Berdasarkan kerangka acuan di atas, maka hakikat fungsi dan proses konseling menurut Islam adalah memberikan layanan bantuan kepada seseorang yang mengalami masalah melalui cara yang baik untuk menumbuhkan kesadaran akan perbuatan dosa yang dilakukan dan memohon ampunan kepada Allah dan berjanji tidak akan mengulangi lagi, menumbuhkembangkan kesadaran untuk dekat kepada Allah dengan penuh kesadaran dan kesungguhan, dengan dzik-rullah, beramal shaleh, ikhlas dan menjalankan semua perintah-Nya dan menjauhi serta meninggalkan larangan-Nya (Tajri, dalam Dahlan, 2005:261).

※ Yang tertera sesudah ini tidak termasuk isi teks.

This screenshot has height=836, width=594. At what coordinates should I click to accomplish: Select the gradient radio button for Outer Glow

Dengan demikian dapat diperjelas bahwa Konseling Islam bersifat holisme, yaitu mencakup seluruh dimensi kemanusiaan yang tercantum dalam konseling secara umum, yaitu memfungsikan kelima unsur dalam diri manusia secara proporsional dan seimbang. Kelima unsur tersebut disebut pentagon, yang meliputi; behavior (tingkah laku), kognitif (pikiran), perasaan (pemelihara stabilitas), nafsu (pendorong), iman/kepercayaan (penentu). Penerapan konseling berbasis religius, khusus Islam seperti ini sesuai dengan perkembangan kecenderungan manusia dewasa ini yang berusaha menjadikan kembali nilai-nilai agama untuk menata kehidupan mereka.

Untuk menjadi seorang Konselor muslim menurut adz-Dzaky (2001: 295) harus memenuhi persyaratan sebagai berikut :
1. Aspek spiritual, yaitu memiliki keimanan, kemakrifatan dan ketauhidan yang berkualitas.

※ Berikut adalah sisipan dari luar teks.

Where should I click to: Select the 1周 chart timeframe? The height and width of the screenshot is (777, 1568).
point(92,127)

2.   Aspek moralitas, yaitu aspek yang memperhatikan nilai-nilai sopan santun, adab, etika dan tata krama kebutuhan, meliputi : niat, i’tikad (keyakinan), shiddiq (kejujuran dan kebenaran), amanah, tablig, sabar (tabah), ikhtiar dan tawakal, mendoakan, memelihara pandangan mata, menggunakan kata-kata yang baik dan terpuji.
3.   Aspek keilmuan dan skill,  yaitu konselor harus memiliki ilmu pengetahuan yang cukup luas tentang manusia dengan berbagai persoalannya; serta potensi yang siap pakai yang diperoleh melalui latihan-latihan yang disiplin, berkelanjutan, konsisten dengan metode tertentu di bawah bimbingan dan pengawasan para ahli yang senior. Sedangkan keterampilan (skill) antara lain berupa : empati, tenang, siap berdialog dengan klien, menumbuhkan keberanian klien untuk bicara, dan melaksanakan kegiatan konseling dengan terarah.

Beberapa keterampilan yang perlu dilatih berupa : ­takhalli (pembersihan diri), tahalli (pengisian diri), tajalli (kelahiran baru), dan pemberdayaan menuju insan kamil. Untuk bisa melaksanakan tugas dalam konseling, seorang konselor harus memulai dari diri sendiri, yaitu dengan memahami pribadinya, membekali diri dengan pengetahuan dan pemahaman tentang konseling umum dan khasanah ke-Islam-an pada khususnya, kemapanan dalam konseling dan keagamaan.